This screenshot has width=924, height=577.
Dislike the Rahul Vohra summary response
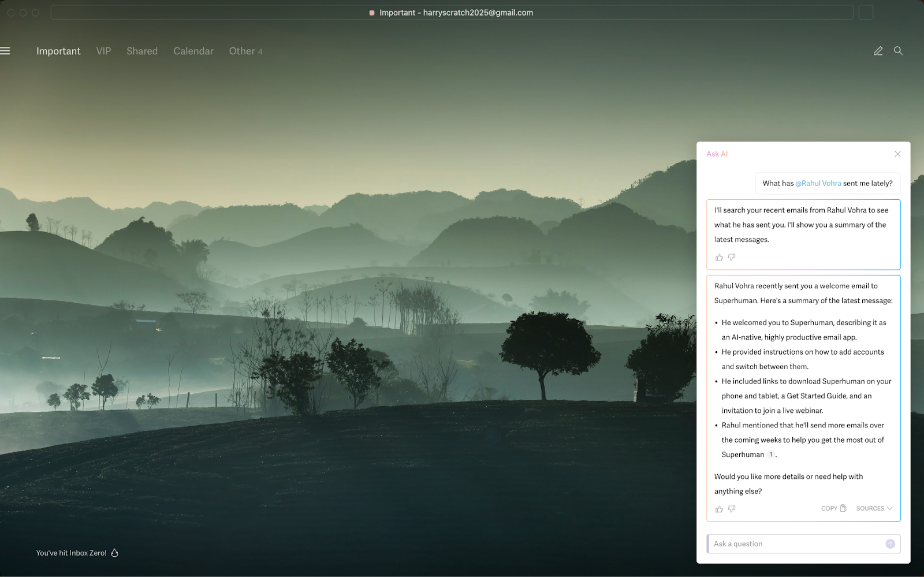[732, 509]
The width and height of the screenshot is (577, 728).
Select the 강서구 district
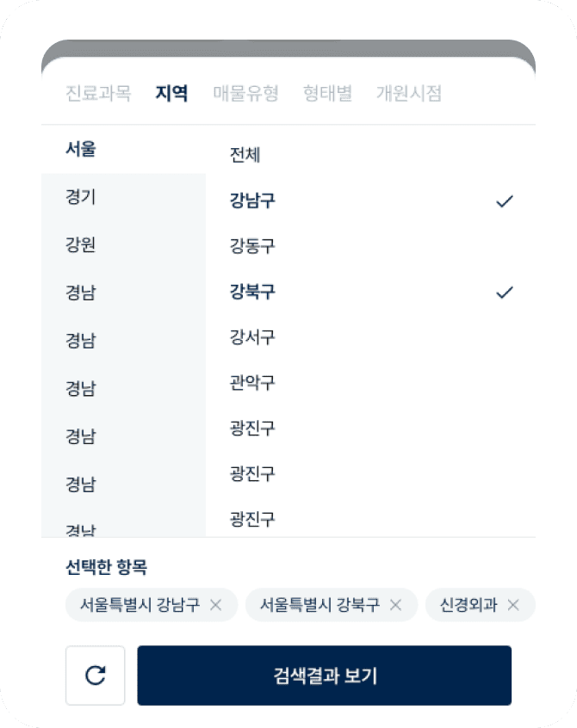tap(252, 337)
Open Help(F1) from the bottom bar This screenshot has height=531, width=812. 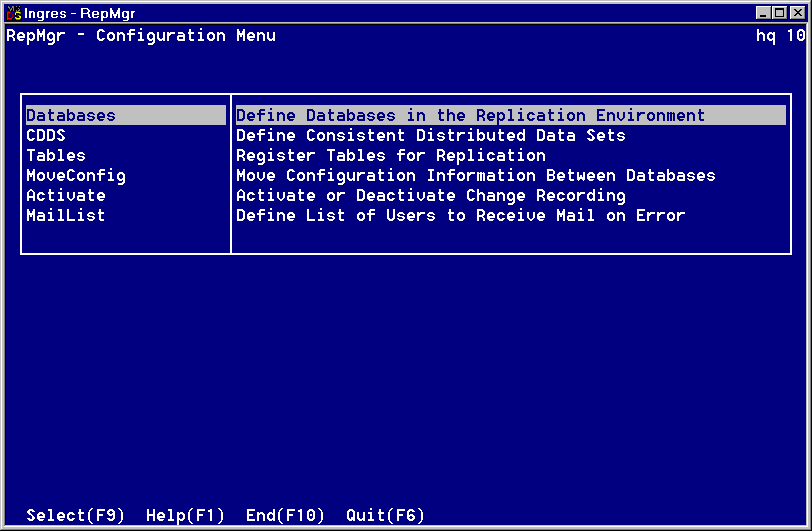tap(185, 516)
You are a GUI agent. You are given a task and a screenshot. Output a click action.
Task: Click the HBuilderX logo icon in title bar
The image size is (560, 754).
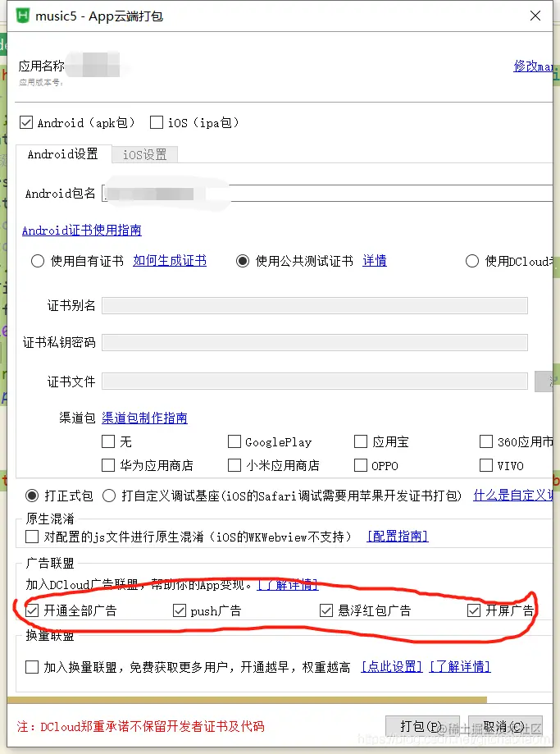pyautogui.click(x=23, y=16)
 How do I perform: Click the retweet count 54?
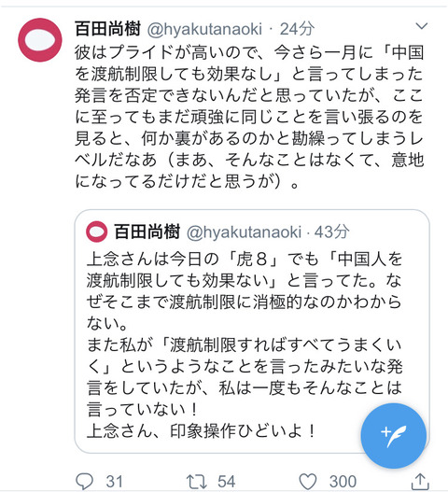pyautogui.click(x=227, y=482)
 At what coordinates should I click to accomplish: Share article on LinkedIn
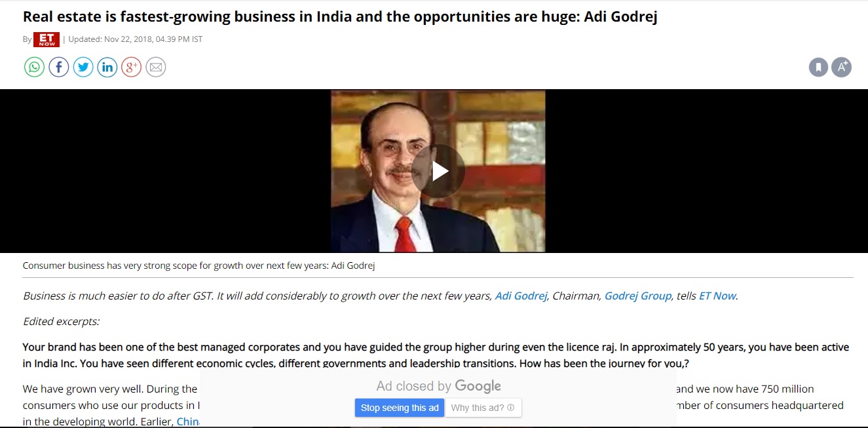coord(107,67)
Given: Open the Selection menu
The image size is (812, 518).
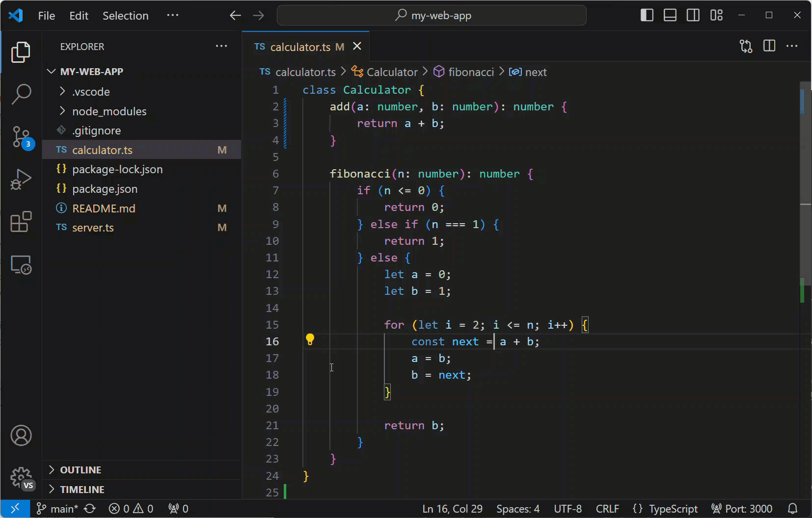Looking at the screenshot, I should coord(125,16).
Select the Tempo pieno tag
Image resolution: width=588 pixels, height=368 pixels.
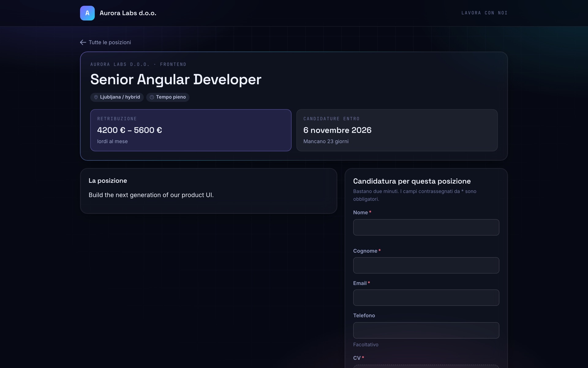pyautogui.click(x=168, y=97)
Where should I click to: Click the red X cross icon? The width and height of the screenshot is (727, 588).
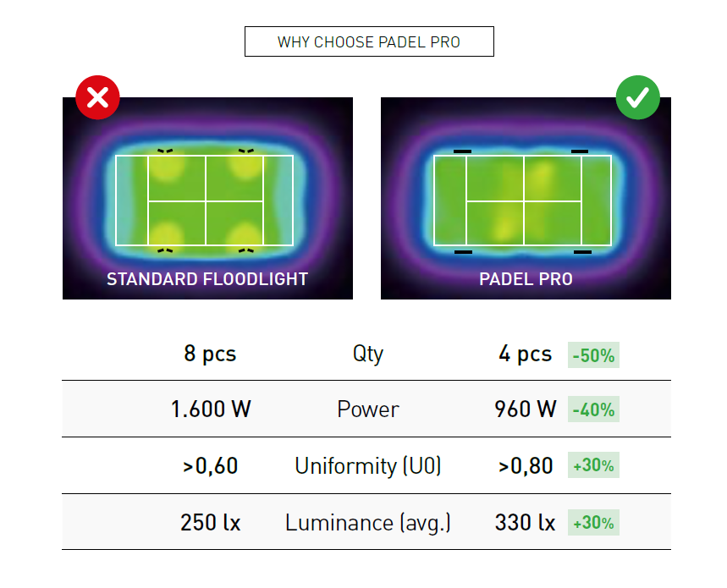(97, 98)
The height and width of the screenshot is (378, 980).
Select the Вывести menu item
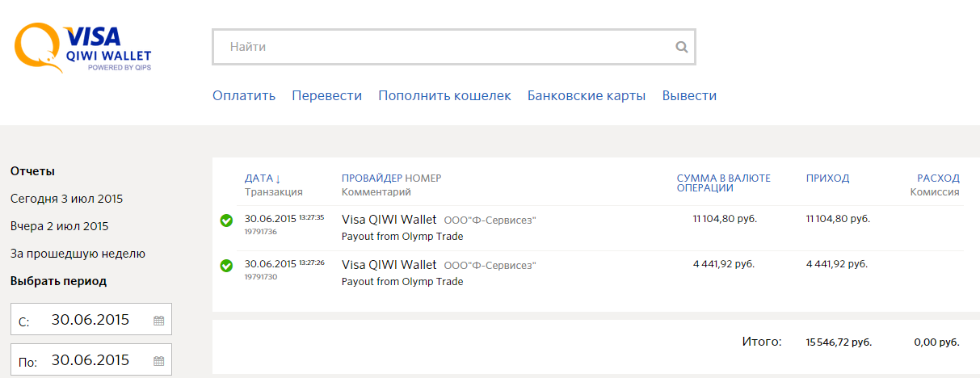tap(689, 96)
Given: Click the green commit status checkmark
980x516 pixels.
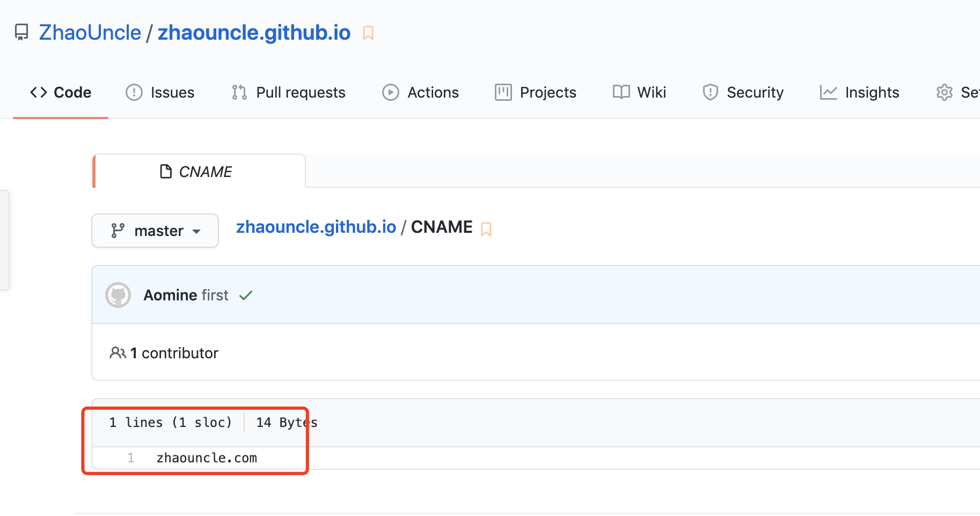Looking at the screenshot, I should [x=246, y=296].
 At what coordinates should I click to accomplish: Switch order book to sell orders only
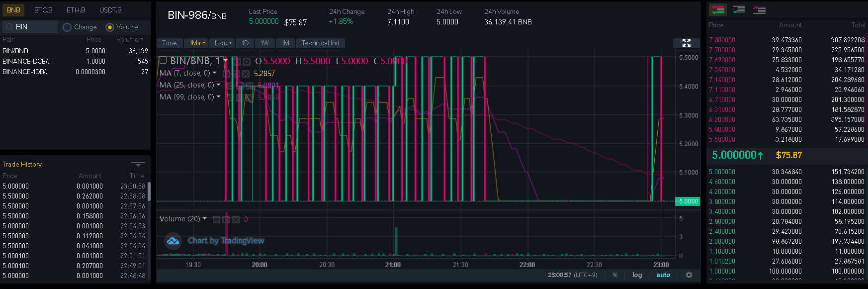pos(759,9)
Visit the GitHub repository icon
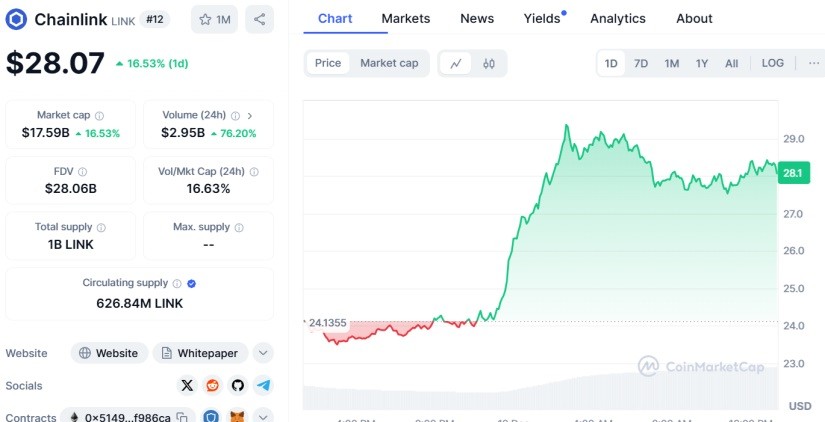Viewport: 825px width, 422px height. tap(238, 385)
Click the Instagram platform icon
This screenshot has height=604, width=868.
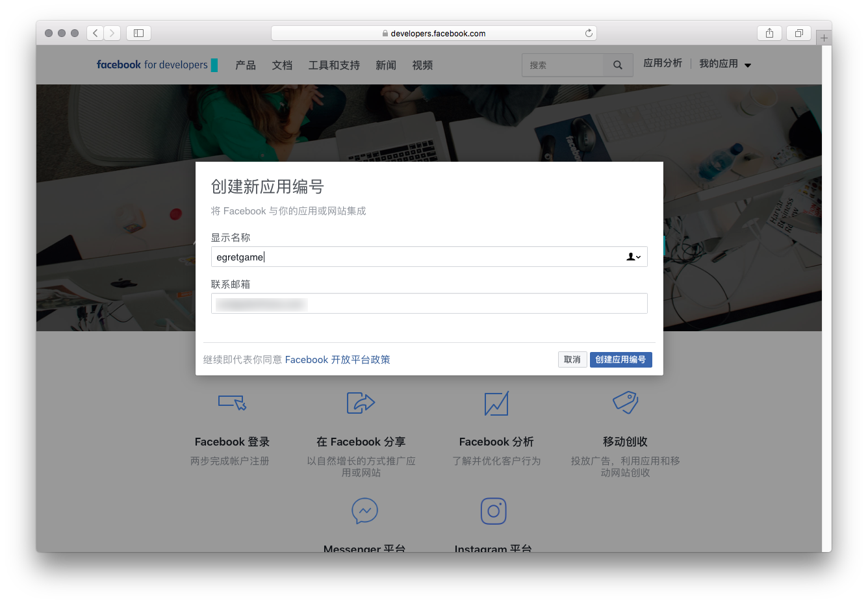point(493,511)

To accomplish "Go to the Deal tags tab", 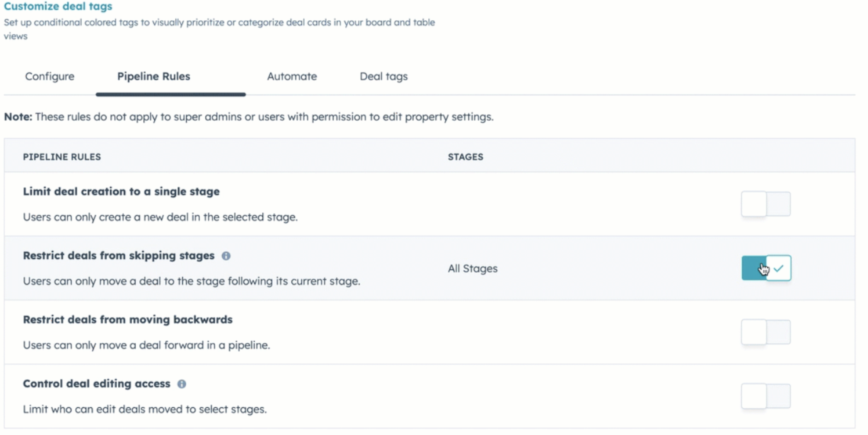I will [x=384, y=77].
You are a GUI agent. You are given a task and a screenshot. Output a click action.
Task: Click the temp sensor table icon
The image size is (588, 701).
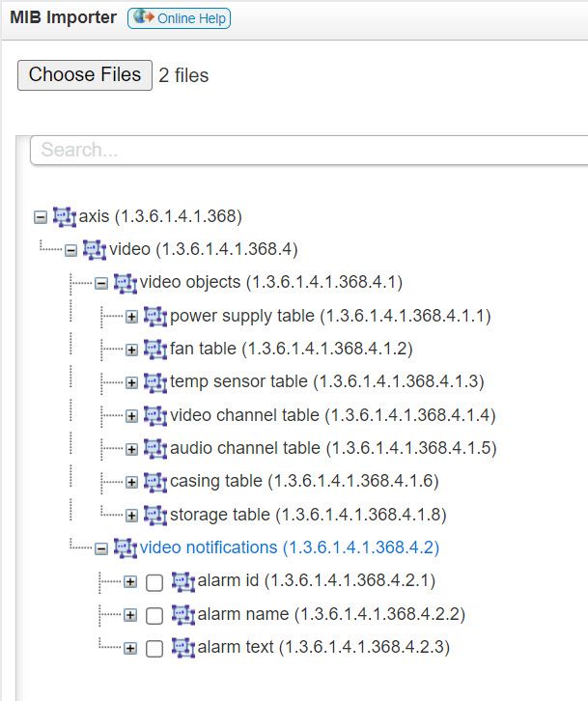155,382
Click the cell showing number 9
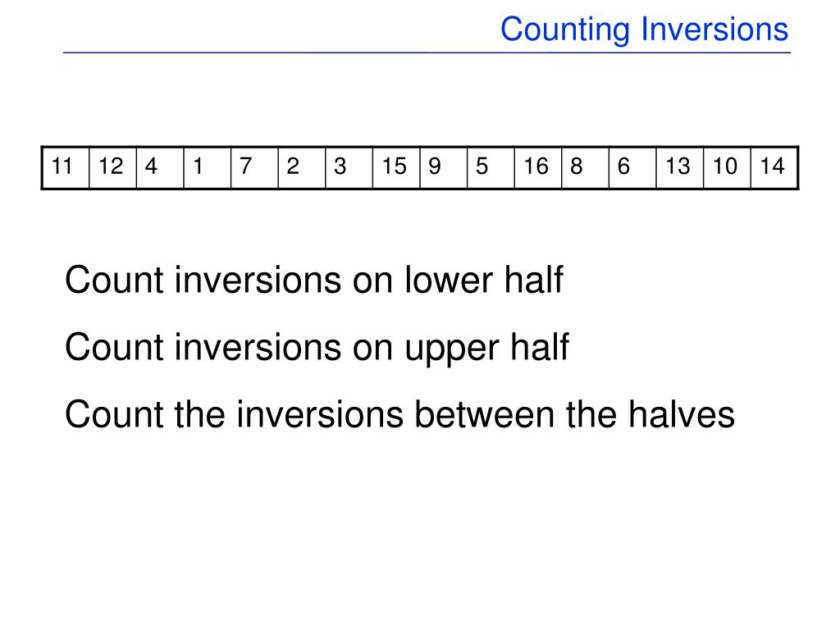This screenshot has width=840, height=630. click(x=444, y=167)
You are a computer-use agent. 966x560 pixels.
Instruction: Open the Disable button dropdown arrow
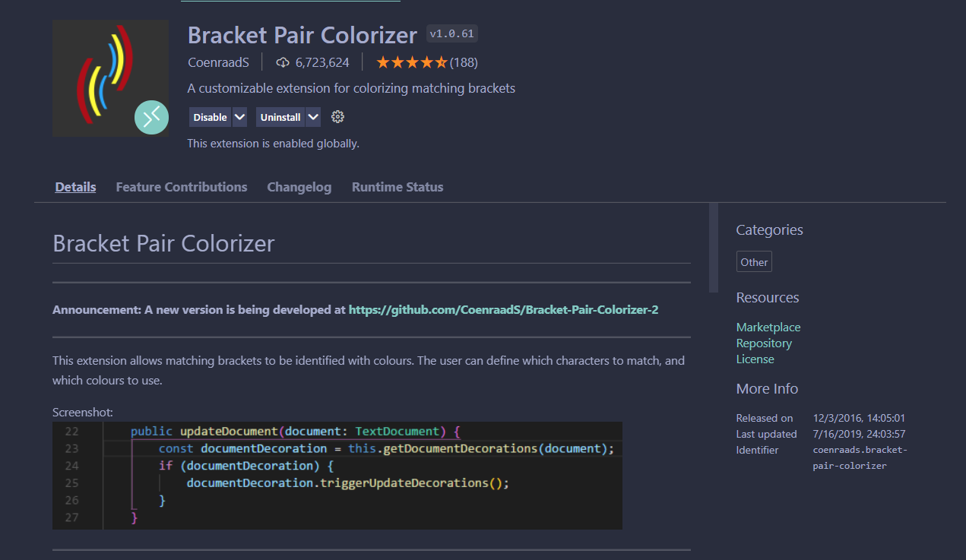(x=238, y=116)
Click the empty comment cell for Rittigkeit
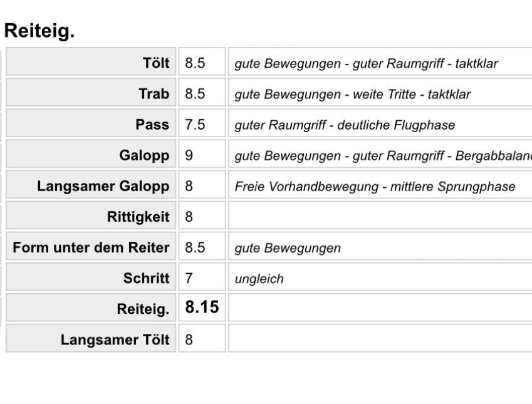Screen dimensions: 532x404 [x=379, y=217]
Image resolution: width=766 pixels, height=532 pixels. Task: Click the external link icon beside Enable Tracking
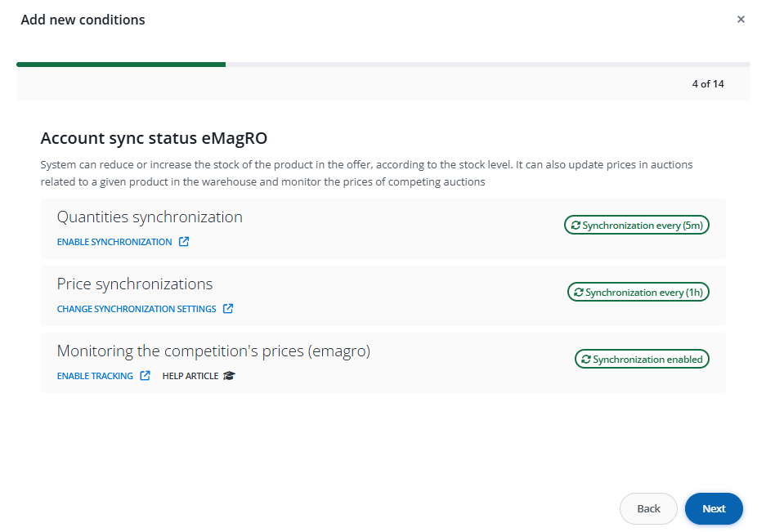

——

--- PROBLEM ---
No pictures should appear in the copy. Reproduce exactly the lines from the line containing "The image size is (588, 701)." through the last line of the data, inclusive.

--- RESULT ---
The image size is (588, 701).
155,382
Click the cell showing number 9
This screenshot has width=840, height=630. click(x=444, y=167)
You are a computer-use agent. 966x560 pixels.
Instruction: Open the Disable button dropdown arrow
(x=238, y=116)
Click the empty comment cell for Rittigkeit
Screen dimensions: 532x404 [x=379, y=217]
Image resolution: width=766 pixels, height=532 pixels. Task: Click the external link icon beside Enable Tracking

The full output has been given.